Defining clinical characteristics and predictive factors of evolution of patients with COVID-19 across Europe
through Big Data, Artificial Intelligence (AI) and Natural Language Processing
Big Data in healthcare
Big Data defines a new method of generating knowledge that is possible due to two complimentary phenomena:
- Exponential accumulation of data, thanks to network collaboration (internet)
- Growing computing capacity to process it.
Big Data implies data reuse across different large volume databases with exploration purposes, other than those for which they were originally structured and populated.
Big Data is an extension of Statistics, as it virtually manages “the entire” set of events related to the studied fact, so that it interrelates a large enough number of variables, in order to infer correlations where the human mind is not able to do so.
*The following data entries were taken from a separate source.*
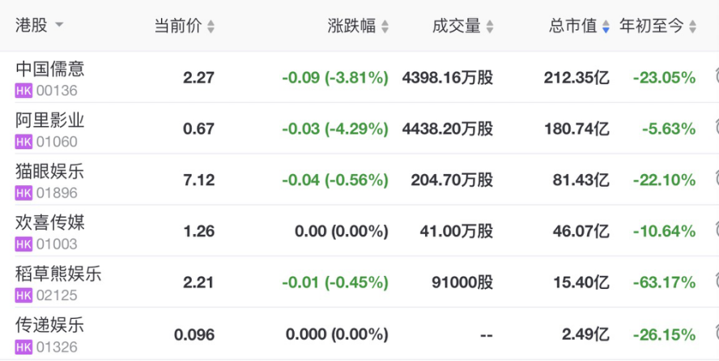Sort by 涨跌幅 column arrows
The height and width of the screenshot is (361, 719).
point(385,27)
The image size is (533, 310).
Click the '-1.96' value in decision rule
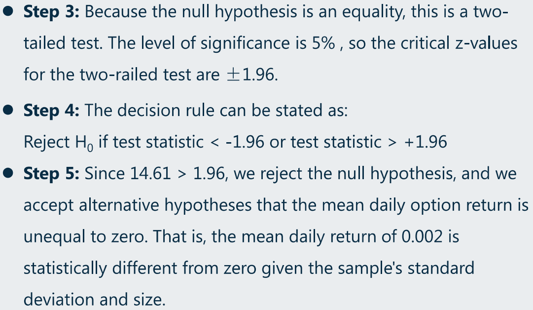(245, 142)
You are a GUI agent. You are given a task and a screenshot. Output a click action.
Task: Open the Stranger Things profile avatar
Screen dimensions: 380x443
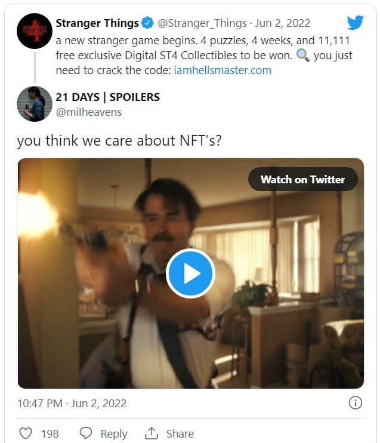pos(35,31)
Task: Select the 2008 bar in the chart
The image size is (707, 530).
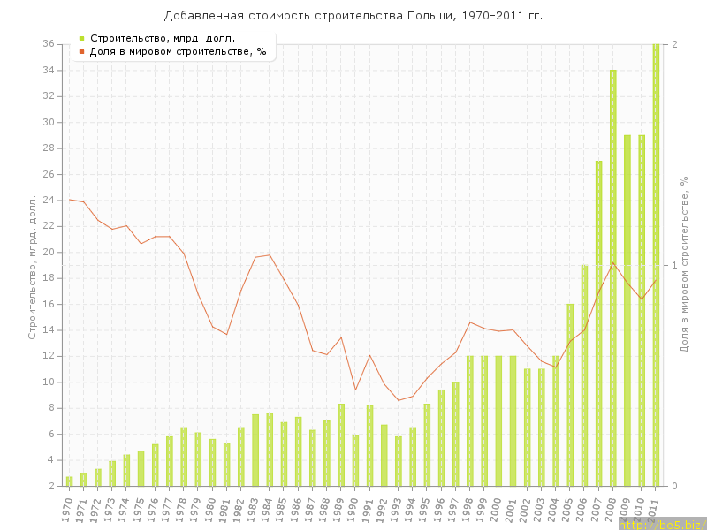Action: point(612,277)
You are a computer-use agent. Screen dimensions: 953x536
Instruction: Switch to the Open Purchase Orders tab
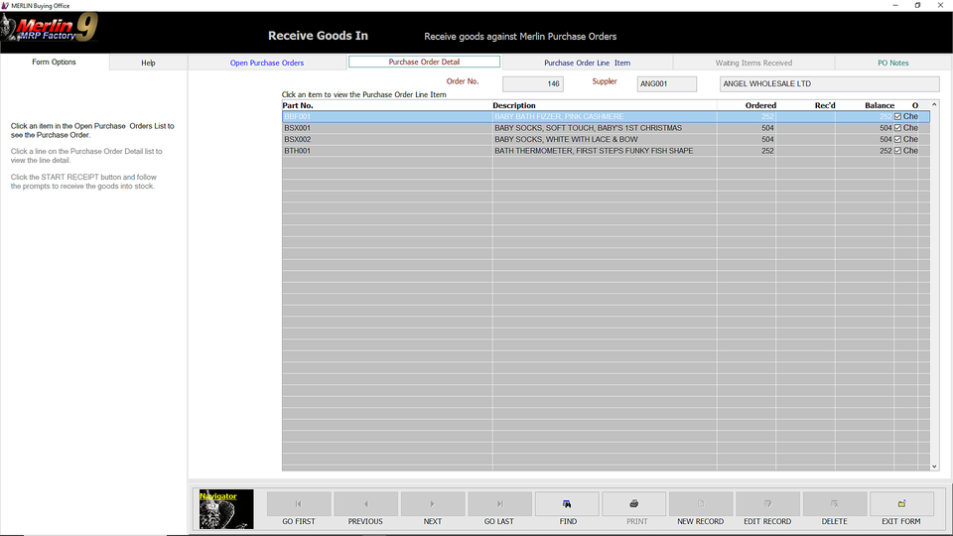tap(267, 63)
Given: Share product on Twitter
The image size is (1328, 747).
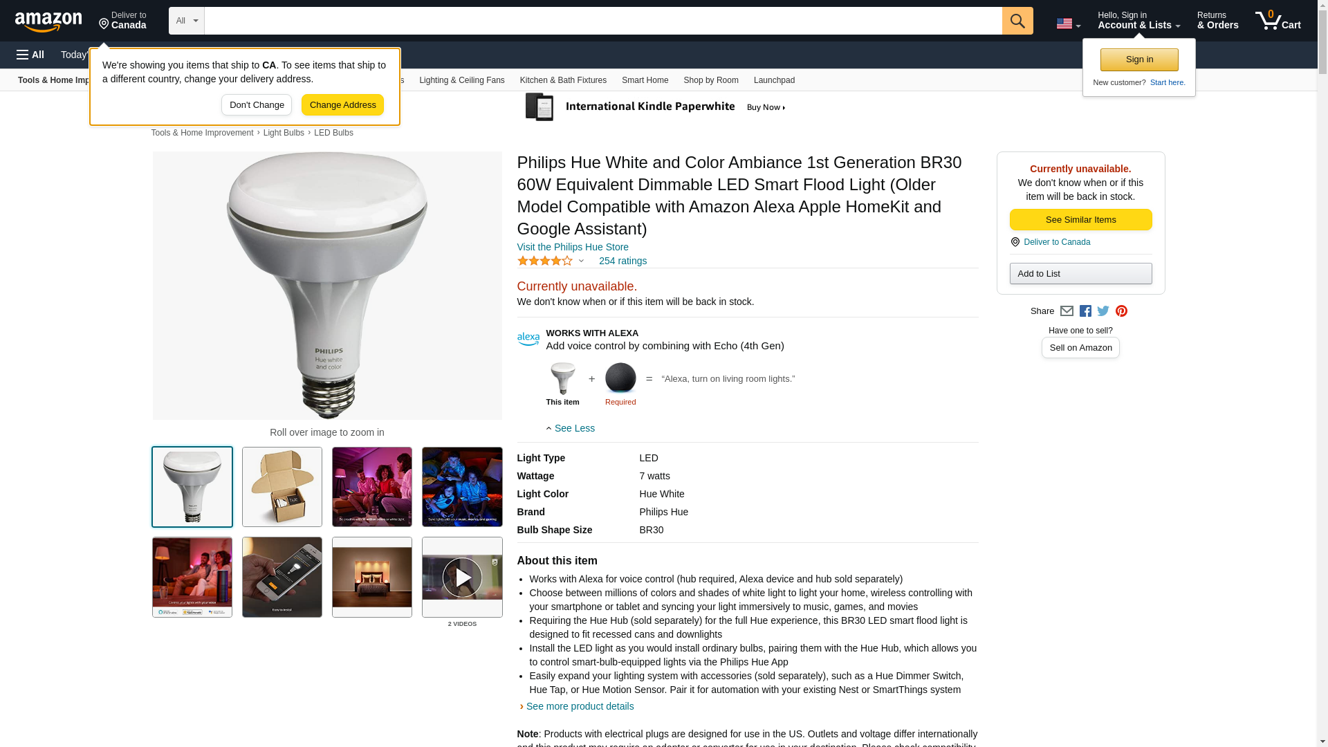Looking at the screenshot, I should pyautogui.click(x=1103, y=311).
Medical information is estimated to double every 5 years.
«Probably, no human activity generates as much data as healthcare»
AI in healthcare
AI describes the technology that allows computers to perform operations originally attributed uniquely to humans, such as pattern recognition, language, prediction…
The process by which machines are able to learn after having seen numerous examples of the same element is known as «machine learning».
This computational task has become exponentially more efficient thanks to the imitation of human neural networks, in what is called «deep learning».
The main applications of artificial intelligence in healthcare are:
- Medical natural language processing, which allows to exploit free or unstructured text from electronic health records.
- Identification of diagnostic or therapeutic patterns, which resemble the common practice of physicians but derived from insights gained from the collective data sets.
- Predictive analysis, which enables the anticipation of clinical events from patient clusters thereby stratifying their risk.
Electronic Medical Records (EMR) Reuse
The data recorded by clinicians during their usual practice generates a huge amount of valuable information. This is the representation of what happens with the attended casuistry in the real world, under the uncertain conditions of the environment.
A fundamental requirement in order to accelerate and expand the extraction process is the implementation of electronic health records systems, which not only allow information sharing (interoperability among levels of care) but also the reuse of it.
We can divide the reuse of the EMR into images, numbers and text:
- Images: more easily exploitable by an artificial intelligence and already existing cases today that overcome the predictive and diagnostic capacity of humans (the case of Google Deepmind diagnosing diabetic retinopathy, melanoma, breast cancer, pneumonia on chest x-ray…)
- Numbers: also, existing success cases today (prediction in ICU, prediction of hospital mortality, readmissions, stays…)
Medical Natural Language Processing
It is just not possible for the clinician to structure or codify every concept recorded in health records.
The granularity of information cannot be achieved unless free text interpretation techniques are used, which can capture all the richness of them. These techniques are grouped under one of the branches of artificial intelligence, called «Natural Language Processing».
It implies the combination of several techniques, in order to detect concepts and relationships among them. Relying on linguistic tools, statistics, databases and medical knowledge, this technology is able to disambiguate the particularities of human language: spelling mistakes, different ways of expressing negatives or speculations, use of acronyms, subjectivity, anaphora, subordinates … to determine which univocal concepts correspond to each clinical annotation.